From previous studies, the authors cited two companies that had benefited from analytics. One was the German mail-order company Rhenania, whose president credited the approach with saving the firm, increasing its customer base by more than 55 percent, and quadrupling its profitability in the first few years after the system was implemented.
The second example was the Marriott Corporation, which found itself in the 1980s without enough downtown locations to build new hotels in numbers sufficient to maintain growth. Using an analytics approach—and factoring in the changing location needs of both leisure and business travelers—the company developed the Courtyard by Marriott spin-off, which became a multibillion-dollar chain in its own right.
Although doubts about marketing analytics persist in many industries, the authors urge skeptical managers to give the approach another look.
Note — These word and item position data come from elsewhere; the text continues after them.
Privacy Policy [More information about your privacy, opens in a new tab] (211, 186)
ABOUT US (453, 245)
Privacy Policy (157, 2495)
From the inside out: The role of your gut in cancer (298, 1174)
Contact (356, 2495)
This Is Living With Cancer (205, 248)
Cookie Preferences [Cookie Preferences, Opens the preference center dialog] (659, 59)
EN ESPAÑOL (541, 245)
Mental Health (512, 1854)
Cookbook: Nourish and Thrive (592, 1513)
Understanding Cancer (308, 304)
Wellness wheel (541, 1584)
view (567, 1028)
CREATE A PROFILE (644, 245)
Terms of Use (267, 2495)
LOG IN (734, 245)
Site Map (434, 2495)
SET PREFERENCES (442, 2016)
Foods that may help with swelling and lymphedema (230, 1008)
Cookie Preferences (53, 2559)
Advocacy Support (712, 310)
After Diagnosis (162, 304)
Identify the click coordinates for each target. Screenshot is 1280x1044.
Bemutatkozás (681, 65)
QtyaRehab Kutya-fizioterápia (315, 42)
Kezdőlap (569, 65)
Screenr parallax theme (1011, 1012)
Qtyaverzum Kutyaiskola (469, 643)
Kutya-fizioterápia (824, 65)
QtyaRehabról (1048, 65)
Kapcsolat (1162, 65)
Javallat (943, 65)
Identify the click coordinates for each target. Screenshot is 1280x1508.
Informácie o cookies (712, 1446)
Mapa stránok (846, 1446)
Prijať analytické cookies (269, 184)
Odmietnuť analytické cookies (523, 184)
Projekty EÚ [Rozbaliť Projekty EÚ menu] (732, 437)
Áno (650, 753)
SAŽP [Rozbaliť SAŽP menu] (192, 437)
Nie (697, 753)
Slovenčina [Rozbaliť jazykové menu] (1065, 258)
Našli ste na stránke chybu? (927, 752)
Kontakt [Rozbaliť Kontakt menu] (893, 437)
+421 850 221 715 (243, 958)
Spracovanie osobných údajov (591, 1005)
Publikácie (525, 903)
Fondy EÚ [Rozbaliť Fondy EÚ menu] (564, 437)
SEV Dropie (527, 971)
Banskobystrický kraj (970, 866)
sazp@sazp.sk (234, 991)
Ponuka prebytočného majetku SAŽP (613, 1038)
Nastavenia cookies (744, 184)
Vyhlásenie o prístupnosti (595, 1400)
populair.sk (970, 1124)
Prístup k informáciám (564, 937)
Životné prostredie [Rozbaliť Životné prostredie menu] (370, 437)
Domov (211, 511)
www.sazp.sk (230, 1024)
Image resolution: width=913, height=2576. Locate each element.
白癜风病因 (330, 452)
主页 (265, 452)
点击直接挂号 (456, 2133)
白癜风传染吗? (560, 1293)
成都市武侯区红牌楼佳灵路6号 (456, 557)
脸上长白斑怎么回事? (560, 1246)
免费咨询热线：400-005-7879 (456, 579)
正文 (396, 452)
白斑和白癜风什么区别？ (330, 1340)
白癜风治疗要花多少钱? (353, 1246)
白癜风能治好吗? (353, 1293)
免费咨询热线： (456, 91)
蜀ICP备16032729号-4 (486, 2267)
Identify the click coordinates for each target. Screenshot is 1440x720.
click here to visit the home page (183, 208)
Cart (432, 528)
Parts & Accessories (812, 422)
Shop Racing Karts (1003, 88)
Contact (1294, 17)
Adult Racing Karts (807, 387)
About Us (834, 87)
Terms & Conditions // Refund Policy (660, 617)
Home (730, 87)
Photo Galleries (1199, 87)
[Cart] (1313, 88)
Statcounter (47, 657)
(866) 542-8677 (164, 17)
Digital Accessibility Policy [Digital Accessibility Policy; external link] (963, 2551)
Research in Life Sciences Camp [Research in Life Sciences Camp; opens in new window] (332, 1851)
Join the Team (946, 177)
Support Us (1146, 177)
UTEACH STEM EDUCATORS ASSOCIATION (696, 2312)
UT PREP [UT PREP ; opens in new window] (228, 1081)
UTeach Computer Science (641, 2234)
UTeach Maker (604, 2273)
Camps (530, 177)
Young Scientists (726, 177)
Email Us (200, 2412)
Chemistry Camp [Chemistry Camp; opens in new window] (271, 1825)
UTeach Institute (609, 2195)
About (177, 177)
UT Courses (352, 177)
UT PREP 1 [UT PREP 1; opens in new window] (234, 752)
For one thing, because it is still not widespread, companies that embrace it would reap significant competitive advantage, they say. But if a decision to go ahead is made, it is not enough to retain outside experts for guidance, the authors warn, without also instilling a supportive culture inside the company.
“Our study provides a strong rebuttal to executives who believe that information gathering and analysis result in excessive delays and ‘analysis paralysis,’” said one of the authors, Gary L. Lilien, in a press release. “On the contrary: When analytics is deployed with strong support from key executives, organizations thrive in competitive industries and react well to today’s customers, who frequently change their product preferences.”
A company’s performance increases the more it uses marketing analytics to align its advertising and other sales campaigns with consumer and industry trends. Firms that promote a culture conducive to data-driven marketing methods can see significant improvement to their bottom line, especially if they operate in highly competitive industries.